## Records for the task
○ ○ ○ ○ ○ ○ ○

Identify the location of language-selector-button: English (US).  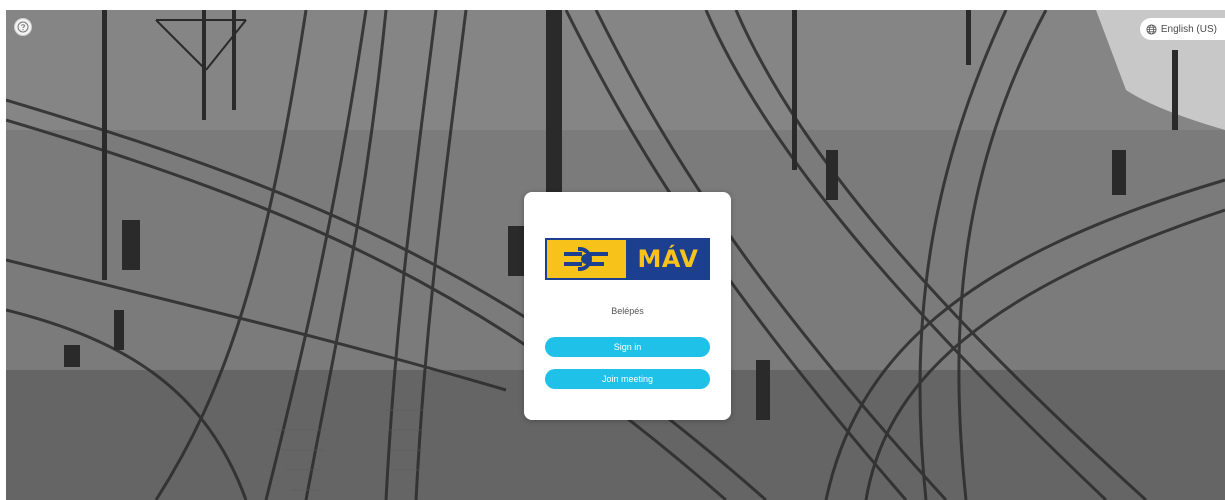
(1182, 29).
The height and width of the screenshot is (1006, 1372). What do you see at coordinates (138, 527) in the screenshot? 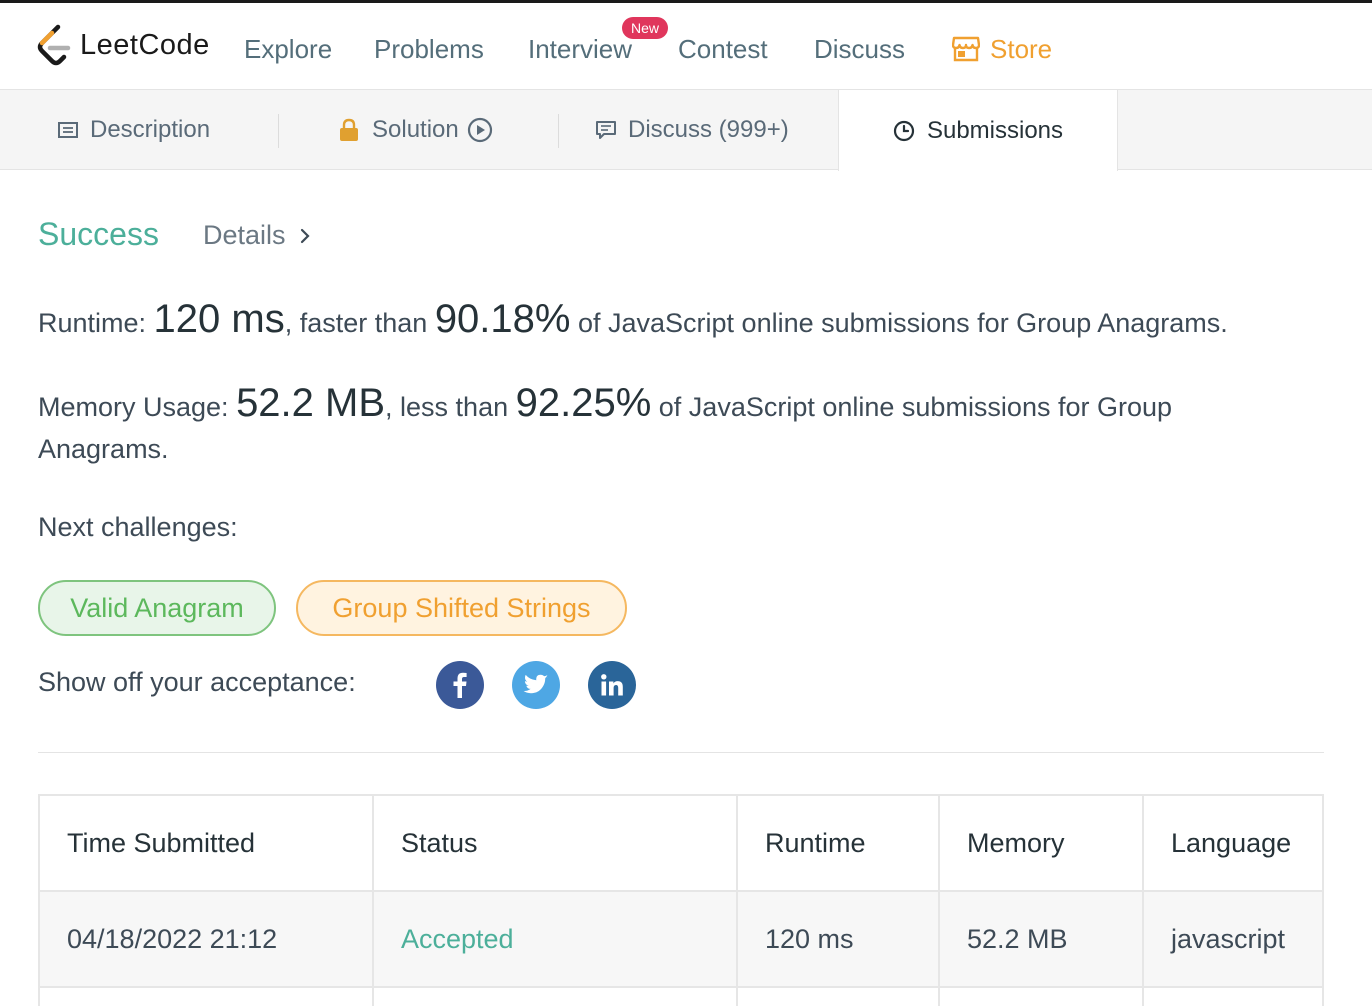
I see `next-challenges-label: Next challenges:` at bounding box center [138, 527].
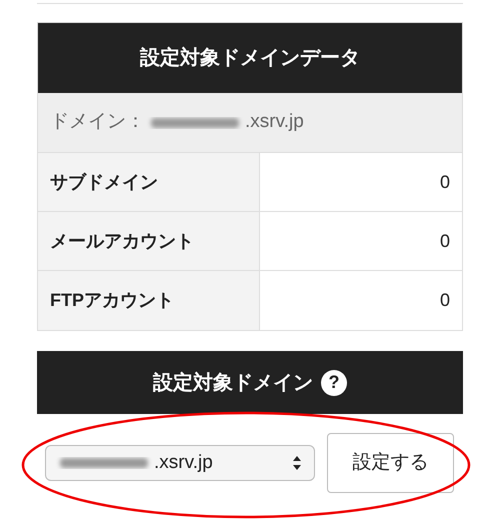 The width and height of the screenshot is (500, 524). I want to click on domain-suffix: .xsrv.jp, so click(274, 122).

○ ○ ○ ○ ○ ○ ○

## Written task
Set down each of the rows above word for word, omitting the pictures.

## Solution to the exercise
Identify the location of language-selector-button: English (US).  
(1182, 29).
The height and width of the screenshot is (1006, 1372). What do you see at coordinates (138, 527) in the screenshot? 
I see `next-challenges-label: Next challenges:` at bounding box center [138, 527].
 The width and height of the screenshot is (500, 524). I want to click on domain-suffix: .xsrv.jp, so click(274, 122).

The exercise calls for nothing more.